_TASKS TO CARRY OUT_:
1. Name every module that the BrightFuture README below brings in with its starting import statements.
2. According to the BrightFuture README below, how many lines of code does the first example need to load, merge, model and pick the best model?
3. Pick up the BrightFuture README below at the point where it stops and keep writing it.

_DOCUMENT SEGMENT_:
— START —
A first-in-class modeling engine that cleans and aggregates existing datasets and generates relevant forecasts of academic achievement.
Please look at src/Final Report Examples.ipynb
for examples on how to use BrightFuture!
The first example shows how BrightFuture loads pre-cleaned datasets, merges them, and builds multiple models, as well as picks the best one, in just 4 lines of code.
The second example demonstrates how in just 2 lines of code, BrightFuture loads a dataset and builds multiple models with them, this time reporting on the best one as we asked for in our display
argument.
The important files are organized as
├── data
│ ├── awards-data-messy.tsv
│ ├── awards-data.tsv
│ ├── csrankings
│ │ ├── area-counts.json
│ │ ├── area-counts-small.json
│ │ ├── authors.json
│ │ └── authors-small.json
│ ├── profs.html
│ ├── profs.tsv
│ └── uni_rankings.tsv
├── src
│ ├── bright_future_base.py
│ ├── Final Report Examples.ipynb
└── viz
├── data visualizations
Clone the repo with git clone [email protected]:n8kim1/bright-future.git
and then try these in a Python file or Jupyter notebook within src/
.
Start off with
import numpy as np
import pandas as pd
import json
from importlib import reload
import statsmodels.api as sm
import bright_future_base as bf
reload(bf)
Utilise load_df(dataset, grouped_by)
— END —
_DATA SHOWN_:
— START —
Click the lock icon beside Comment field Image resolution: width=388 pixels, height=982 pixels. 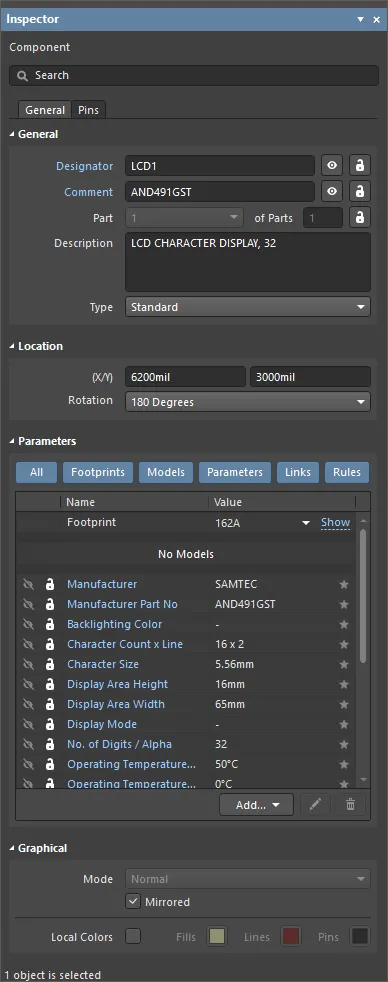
— END —
— START —
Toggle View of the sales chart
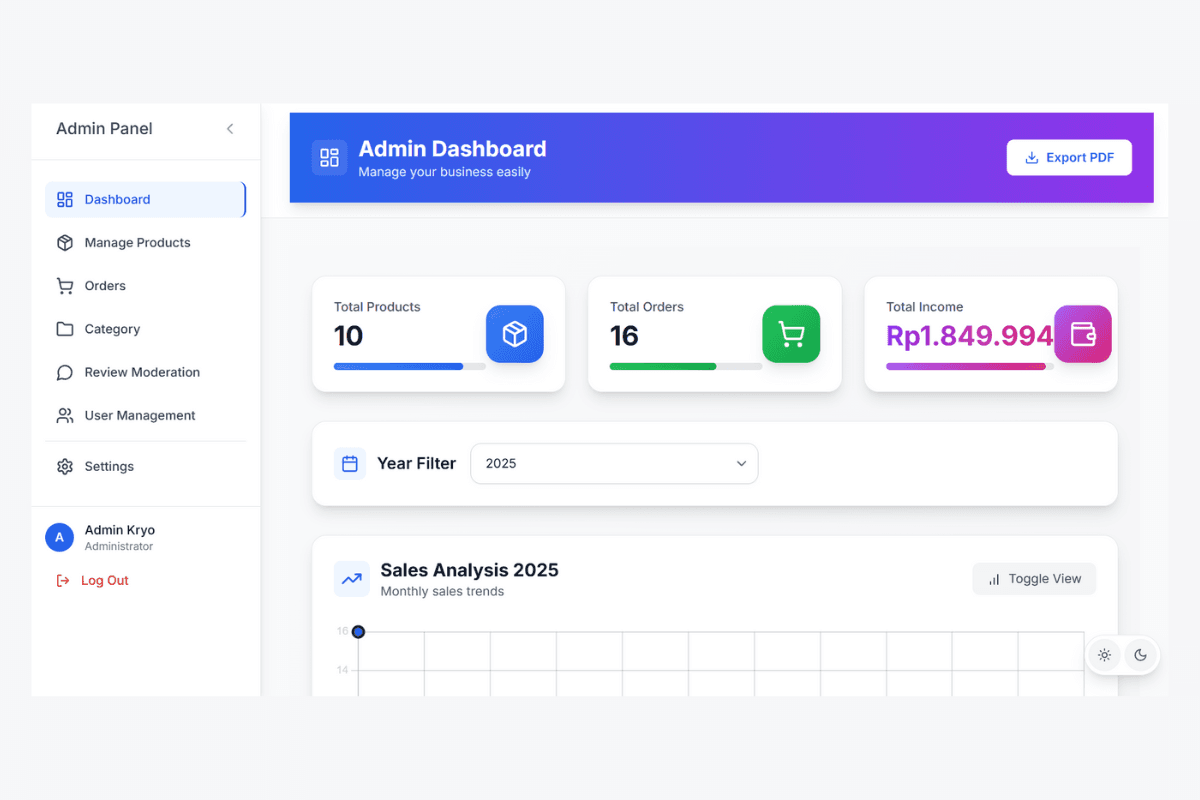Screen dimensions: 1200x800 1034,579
— END —
— START —
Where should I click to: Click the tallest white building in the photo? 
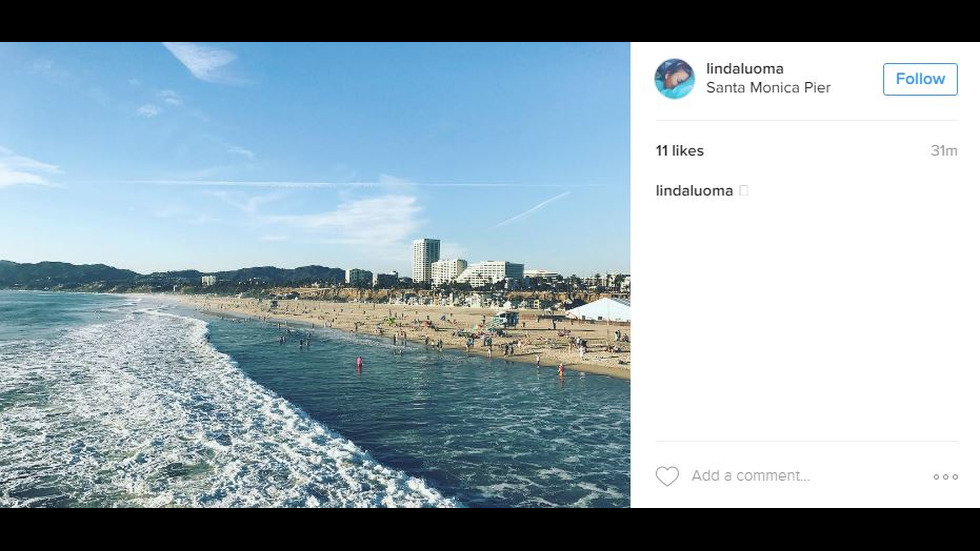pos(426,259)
— END —
_THE ANSWERS_:
1. numpy, pandas, json, importlib, statsmodels.api, bright_future_base

2. Four lines of code.

3.
to load a dataset (try "profs", "awards", or "works") and optionally a grouped_by
argument (try "author"). Also try "uni_rankings" for the top 10 US universities for Computer Science.
Utilise get_works_by_author(author)
to load get an author's publications (try "Samuel Madden").
Utilise group_works_by_field()
to load get publication counts by field.
Utilise merge_datasets(datasets)
to cleanly merge datasets (try ["works", "awards"]
or ["awards", "profs"]
or ["profs", "awards"]
).
Utilise similarity_by_author(author_1, author_2)
to get a Cosine Similarity metric for the authors' publications. Try "Samuel Madden" and "Tim Kraska".
Utilise model_builder(data, responder, predictors, display="best", thresh=1.1)
to automatically build a model and display either "all" models or the "best". Play around with the threshold for how stringent an R2 increase you want in your model.
Example code is as below.
df_prof = bf.load_df("profs")
best_model = bf.model_builder(data=df_prof,
responder="is_uni_top_10",
predictors=["is_bachelors_top_10", "is_doctorate_top_10"],
display="all", thresh = 1.0)